Out with the Old, In with the New?

Today marks my two-month anniversary in Ireland. I arrived in September, dragging my disheveled way down O’Connell Street, shoulders straining under the three suitcases still stained with dust acquired somewhere between the African Sahel and the Eastern seaboard of the US. My packing job after a year living in Senegal had been simple: Remove mounds of medical supplies, replace with peacoats and woolen hats. Add a business suit or two and throw in a copy of Ulysses for good measure. Voilà: My life’s possessions, reassembled for my next year abroad. In the local parlance of Ireland, I was “sorted.”

“Sorted” was an apt way to describe my entrance into Dublin as well. Of course, there was literal sorting. Academic red tape to slog through, new keys to track down, aesthetically pleasing tea mugs to select (I’d always scoffed at tea as yogic and inefficient before coming to Ireland, but now I love it). More importantly, there was a sorting of perspective to undergo. Before my room at Trinity was ready, I stayed in a hostel on the north side of the Liffey for two nights. I knew Dublin first from beneath the train tracks, in a converted wine cellar filled with international free spirits. Aboveground, the streets were peppered with Chinese storefronts, Polish grocery stores, and kitschy mom-and-pop teashops. I flounced around buying scones with backpacking buddies I’d met at the hostel, like a tourist on vacation in my new hometown.

I found myself wandering those same streets again recently, but I barely recognized them. The lenses through which I see Ireland regularly shift In this manner. I view Dublin one day through the hodgepodge of the city’s north side, another through the august offices and neon of Temple Bar.

This is the island of the peat-fueled hearth and also of the Guinness-fueled concert. Sometimes as I stroll from High Street into Christ Church, surveying Viking ruins, my thoughts shift to neorealist theories of international politics.
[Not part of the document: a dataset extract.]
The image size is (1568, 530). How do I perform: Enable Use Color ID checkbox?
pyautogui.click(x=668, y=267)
These layers are emblematic of the city too: a recent historic “ghost tour” of Dublin brought me to a local restaurant converted from a church: the churchyard, where a kid’s fair is erected during the summertime, contains the coffin of the “hanging-est judge in Ireland” (whose spirit, in the form of a Labrador, supposedly still terrorizes hapless housewives somewhere north of Phoenix Park). Here, history is not facing the wrecking ball but seeds the present.

Despite my continual sorting, people around me have been taken aback lately when I’ve let slip the word “home” to describe Trinity. “Galway was a blast, but it will be nice to settle home next weekend,” I’ll say, or “I’d better stop home to grab a sweater.” Invariably, confusion arises: “You’re going back to the States next weekend?” someone will ask or “Surely you can buy a sweater here” (aside: can you ever!).
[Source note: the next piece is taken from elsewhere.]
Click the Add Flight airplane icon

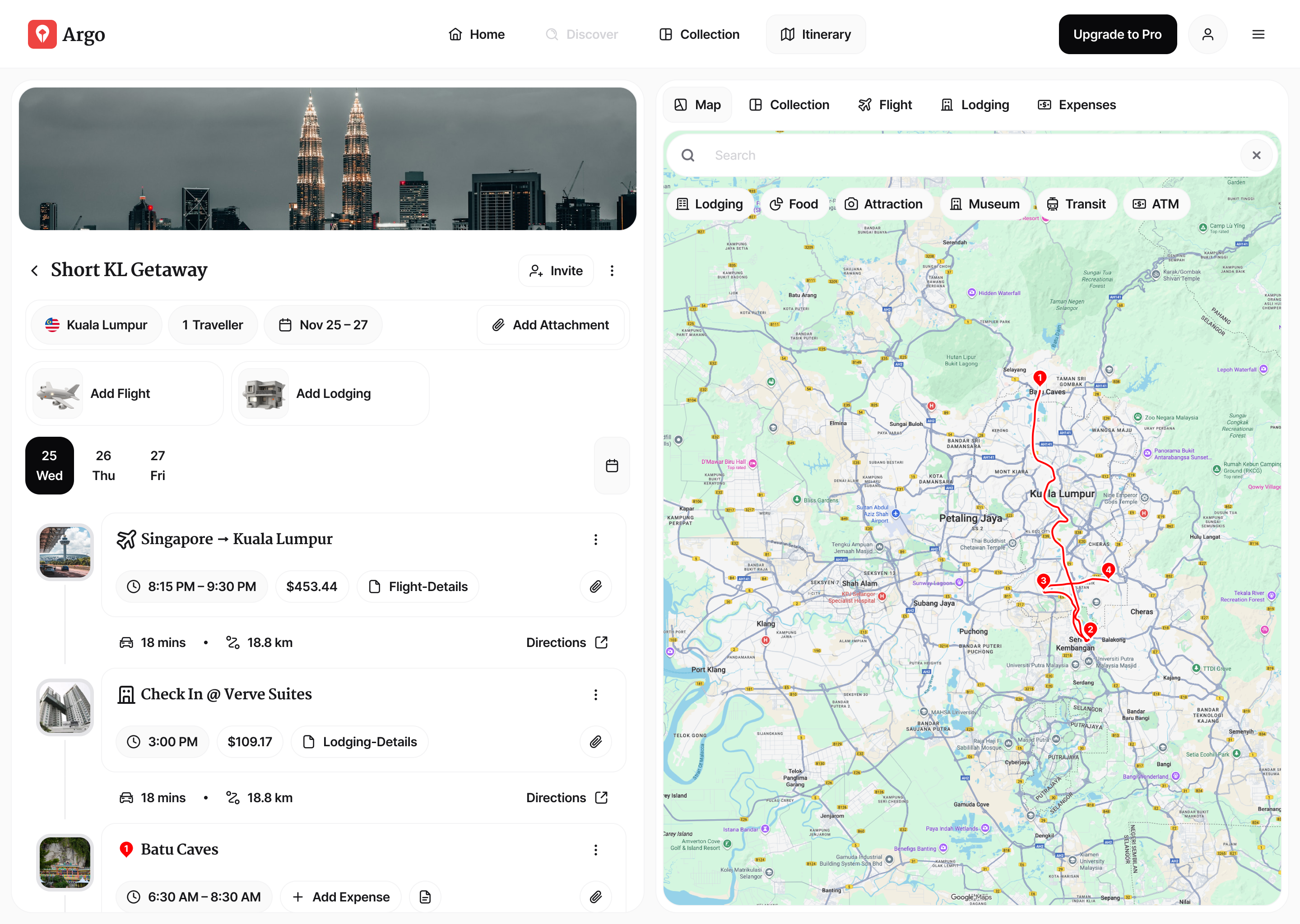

Maybe after traveling so much, I’ve learned to use the word “home” too liberally. But there’s something exceptionally settled about my Mitchell company: an immediate ease that I didn’t expect among high-charged young careerists. For instance, I’ve noticed that my Mitchell class is uncannily food oriented (beyond the two people who figure food into their professional ambitions, more than a few are impressive chefs). It seems this group means to savor.